Promise it, Nevil. I will obey you; but this is my wish. Take me
through Venice, that I may look at myself and wonder. We can live at
sea, in a yacht; anywhere with you but in England. This country frowns
on me; I can hardly fetch my breath here, I am suffocated. The people
all walk in lines in England. Not here, Nevil! They are good people,
I am sure; and it is your country: but their faces chill me, their voices
grate; I should never understand them; they would be to me like their
fogs eternally; and I to them? O me! it would be like hearing sentence
in the dampness of the shroud perpetually. Again I say I do not doubt
that they are very good: they claim to be; they judge others; they may
know how to make themselves happy in their climate; it is common to most
creatures to do so, or to imagine it. Nevil! not England!'
Truly 'the mad commander and his French marquise' of the Bevisham
Election ballad would make a pretty figure in England!
His friends of his own class would be mouthing it. The story would be
a dogging shadow of his public life, and, quite as bad, a reflection on
his party.

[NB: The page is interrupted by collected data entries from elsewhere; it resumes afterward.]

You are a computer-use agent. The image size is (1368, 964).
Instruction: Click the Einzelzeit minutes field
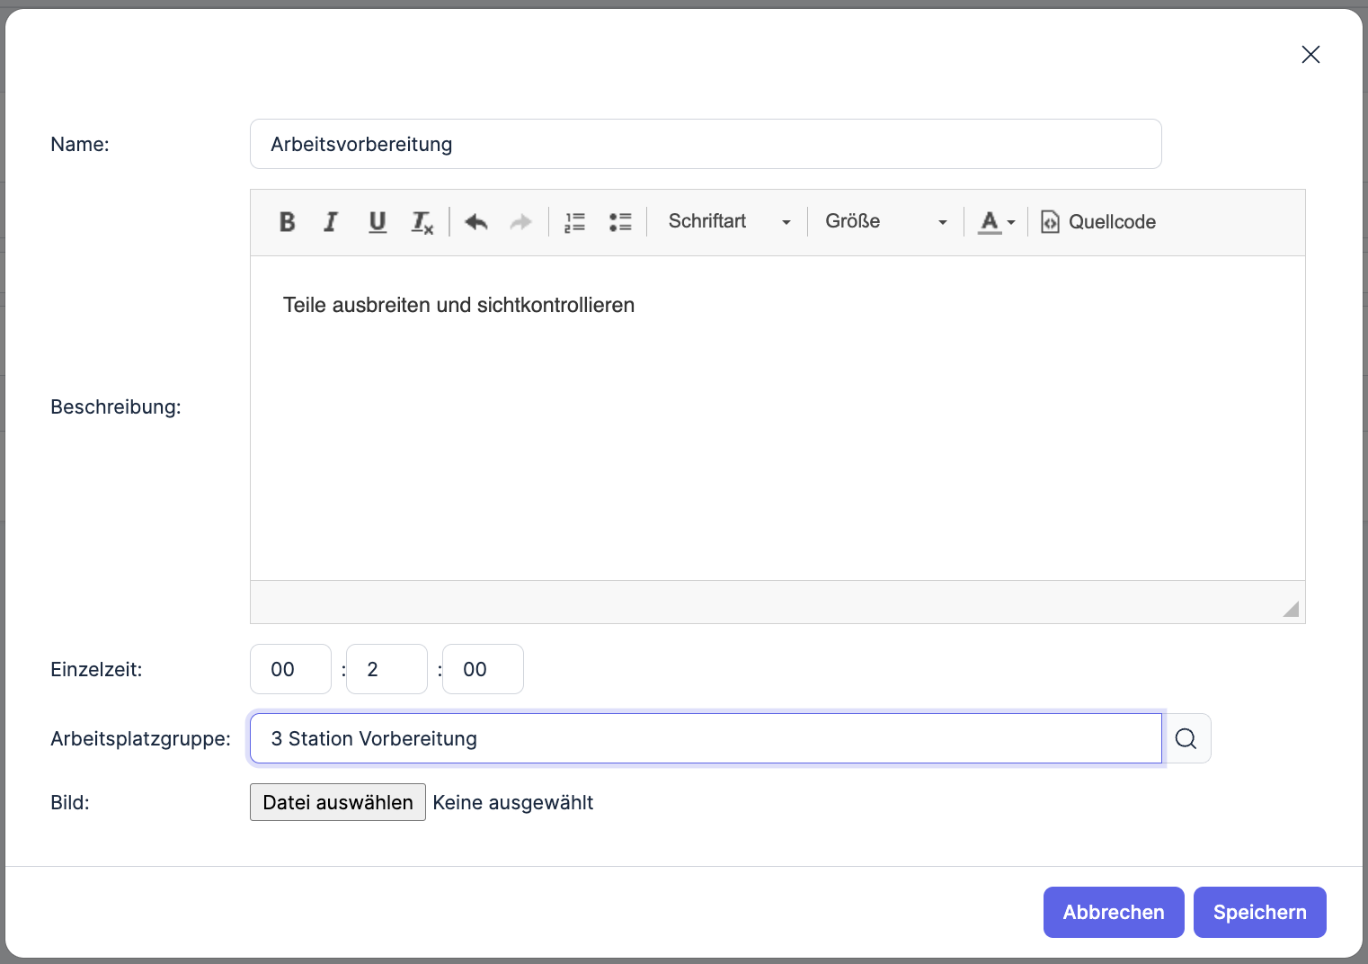386,669
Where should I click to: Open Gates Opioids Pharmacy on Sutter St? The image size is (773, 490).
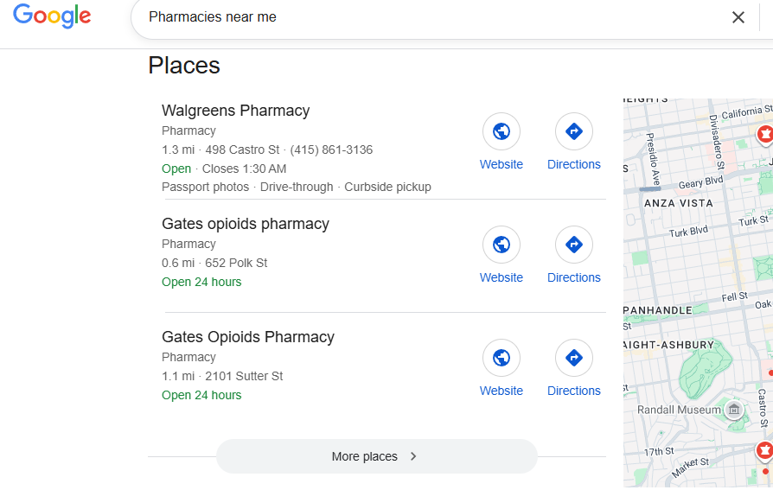248,337
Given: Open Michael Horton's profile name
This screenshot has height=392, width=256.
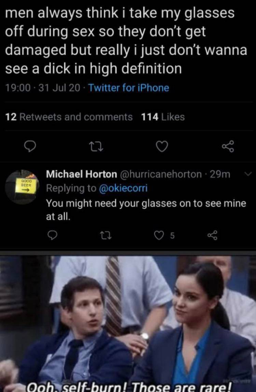Looking at the screenshot, I should pos(81,174).
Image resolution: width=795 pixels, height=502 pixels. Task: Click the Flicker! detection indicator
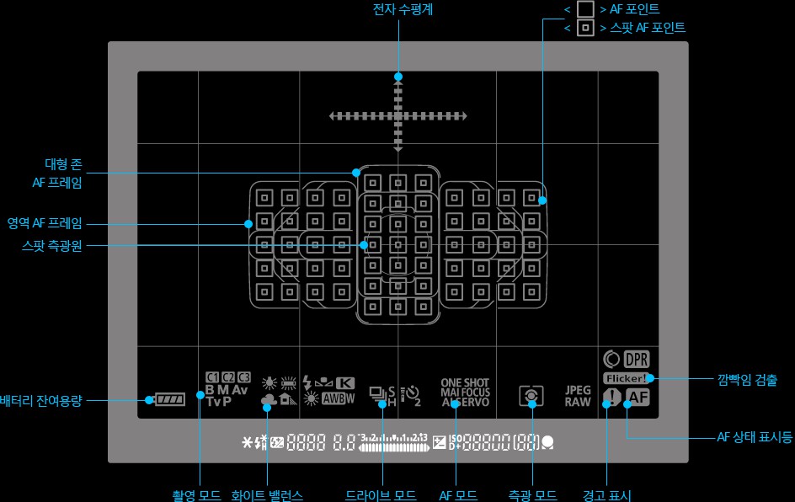(626, 378)
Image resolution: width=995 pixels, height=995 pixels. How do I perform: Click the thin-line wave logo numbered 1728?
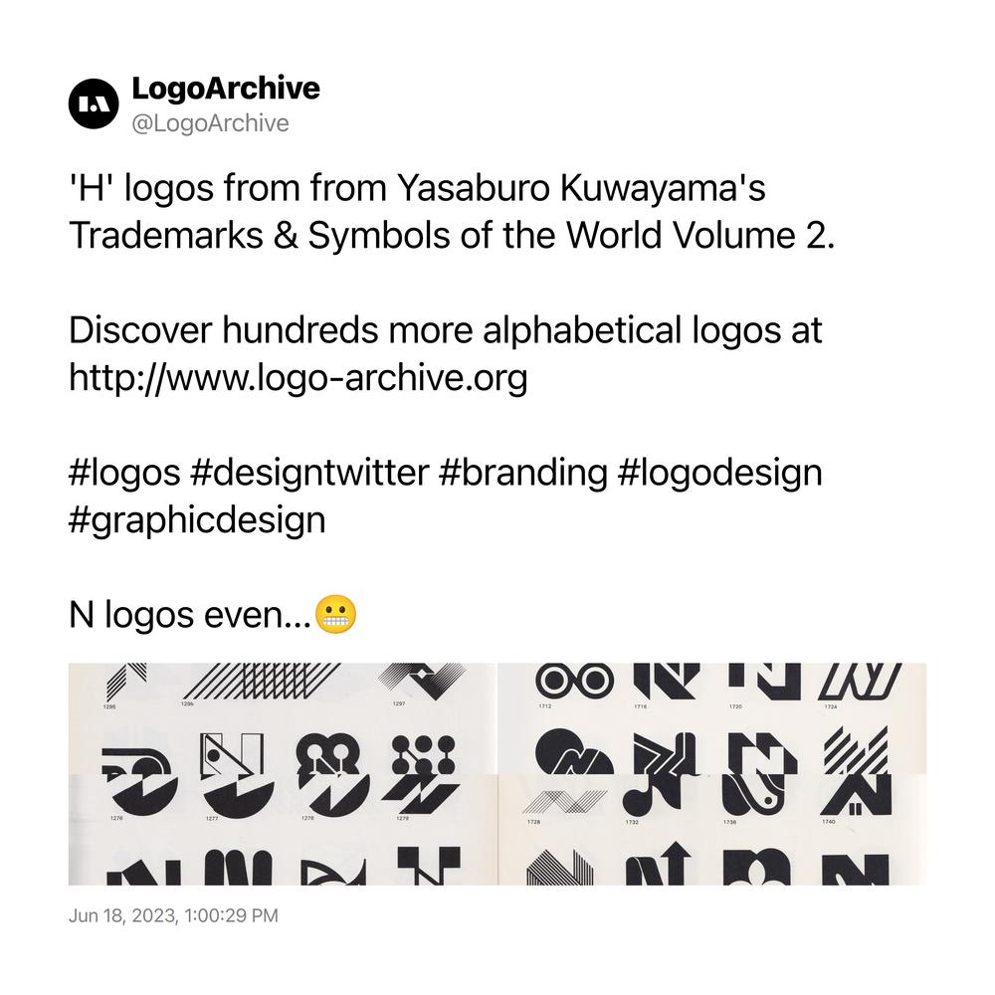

He heard the yelping tongues of the cynics. He saw the
consternation and grief of his old Bevisham hero, his leader and his
teacher.
'Florence,' he said, musing on the prospect of exile and idleness:
'there's a kind of society to be had in Florence.'
Renee asked him if he cared so much for society.
He replied that women must have it, just as men must have exercise.
'Old women, Nevil; intriguers, tattlers.'
'Young women, Renee.'
She signified no.
He shook the head of superior knowledge paternally.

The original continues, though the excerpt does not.